> _Direction_:
Copy out the lines below word for word, keeping every character as it stands.

> _Data shown_:
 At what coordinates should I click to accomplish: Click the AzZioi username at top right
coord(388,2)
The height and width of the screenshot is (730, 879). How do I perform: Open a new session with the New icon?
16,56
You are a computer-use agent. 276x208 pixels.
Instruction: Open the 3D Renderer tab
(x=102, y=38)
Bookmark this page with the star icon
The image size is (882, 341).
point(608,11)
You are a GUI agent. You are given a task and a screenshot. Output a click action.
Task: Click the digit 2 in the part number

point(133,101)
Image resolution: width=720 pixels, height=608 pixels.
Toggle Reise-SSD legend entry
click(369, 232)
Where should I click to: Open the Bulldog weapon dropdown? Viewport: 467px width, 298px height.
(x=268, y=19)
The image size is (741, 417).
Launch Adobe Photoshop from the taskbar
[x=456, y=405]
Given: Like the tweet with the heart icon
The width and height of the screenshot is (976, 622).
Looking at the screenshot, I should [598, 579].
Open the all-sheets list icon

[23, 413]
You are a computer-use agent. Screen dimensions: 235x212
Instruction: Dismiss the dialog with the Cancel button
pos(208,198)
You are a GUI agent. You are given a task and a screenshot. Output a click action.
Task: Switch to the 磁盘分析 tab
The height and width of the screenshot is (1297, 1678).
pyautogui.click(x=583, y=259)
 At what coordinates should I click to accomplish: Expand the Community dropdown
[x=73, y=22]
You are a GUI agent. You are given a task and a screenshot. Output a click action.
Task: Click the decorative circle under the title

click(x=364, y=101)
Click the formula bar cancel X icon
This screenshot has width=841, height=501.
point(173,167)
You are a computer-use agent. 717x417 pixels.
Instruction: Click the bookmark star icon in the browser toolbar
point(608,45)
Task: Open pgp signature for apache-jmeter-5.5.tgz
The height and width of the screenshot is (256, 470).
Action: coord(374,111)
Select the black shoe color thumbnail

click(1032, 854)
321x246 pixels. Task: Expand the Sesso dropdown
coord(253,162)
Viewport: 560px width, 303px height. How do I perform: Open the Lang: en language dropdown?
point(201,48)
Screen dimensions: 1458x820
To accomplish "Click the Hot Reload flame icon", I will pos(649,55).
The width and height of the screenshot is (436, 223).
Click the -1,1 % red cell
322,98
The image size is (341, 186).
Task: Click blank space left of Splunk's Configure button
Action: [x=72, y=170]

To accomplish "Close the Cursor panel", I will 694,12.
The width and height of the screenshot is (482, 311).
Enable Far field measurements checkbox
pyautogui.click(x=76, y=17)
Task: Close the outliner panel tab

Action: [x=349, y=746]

> _Exercise answer_:
 At what coordinates should I click to accomplish: Click the AzZioi username at top right
coord(388,2)
The height and width of the screenshot is (730, 879). How do I perform: Open a new session with the New icon?
16,56
You are a computer-use agent. 276x208 pixels.
Instruction: Open the 3D Renderer tab
(x=102, y=38)
Bookmark this page with the star icon
The image size is (882, 341).
point(608,11)
You are a GUI agent. You are given a task and a screenshot. Output a click action.
Task: Click the digit 2 in the part number

point(133,101)
Image resolution: width=720 pixels, height=608 pixels.
Toggle Reise-SSD legend entry
click(369, 232)
Where should I click to: Open the Bulldog weapon dropdown? Viewport: 467px width, 298px height.
(x=268, y=19)
The image size is (741, 417).
Launch Adobe Photoshop from the taskbar
[x=456, y=405]
Given: Like the tweet with the heart icon
The width and height of the screenshot is (976, 622).
Looking at the screenshot, I should [598, 579].
Open the all-sheets list icon

[23, 413]
You are a computer-use agent. Screen dimensions: 235x212
Instruction: Dismiss the dialog with the Cancel button
pos(208,198)
You are a GUI agent. You are given a task and a screenshot. Output a click action.
Task: Switch to the 磁盘分析 tab
The height and width of the screenshot is (1297, 1678).
pyautogui.click(x=583, y=259)
 At what coordinates should I click to accomplish: Expand the Community dropdown
[x=73, y=22]
You are a GUI agent. You are given a task and a screenshot. Output a click action.
Task: Click the decorative circle under the title

click(x=364, y=101)
Click the formula bar cancel X icon
This screenshot has width=841, height=501.
point(173,167)
You are a computer-use agent. 717x417 pixels.
Instruction: Click the bookmark star icon in the browser toolbar
point(608,45)
Task: Open pgp signature for apache-jmeter-5.5.tgz
The height and width of the screenshot is (256, 470).
Action: coord(374,111)
Select the black shoe color thumbnail

click(1032, 854)
321x246 pixels. Task: Expand the Sesso dropdown
coord(253,162)
Viewport: 560px width, 303px height. How do I perform: Open the Lang: en language dropdown?
point(201,48)
Screen dimensions: 1458x820
To accomplish "Click the Hot Reload flame icon", I will pos(649,55).
The width and height of the screenshot is (436, 223).
Click the -1,1 % red cell
322,98
The image size is (341, 186).
Task: Click blank space left of Splunk's Configure button
Action: [x=72, y=170]

To accomplish "Close the Cursor panel", I will 694,12.
The width and height of the screenshot is (482, 311).
Enable Far field measurements checkbox
pyautogui.click(x=76, y=17)
Task: Close the outliner panel tab

Action: [x=349, y=746]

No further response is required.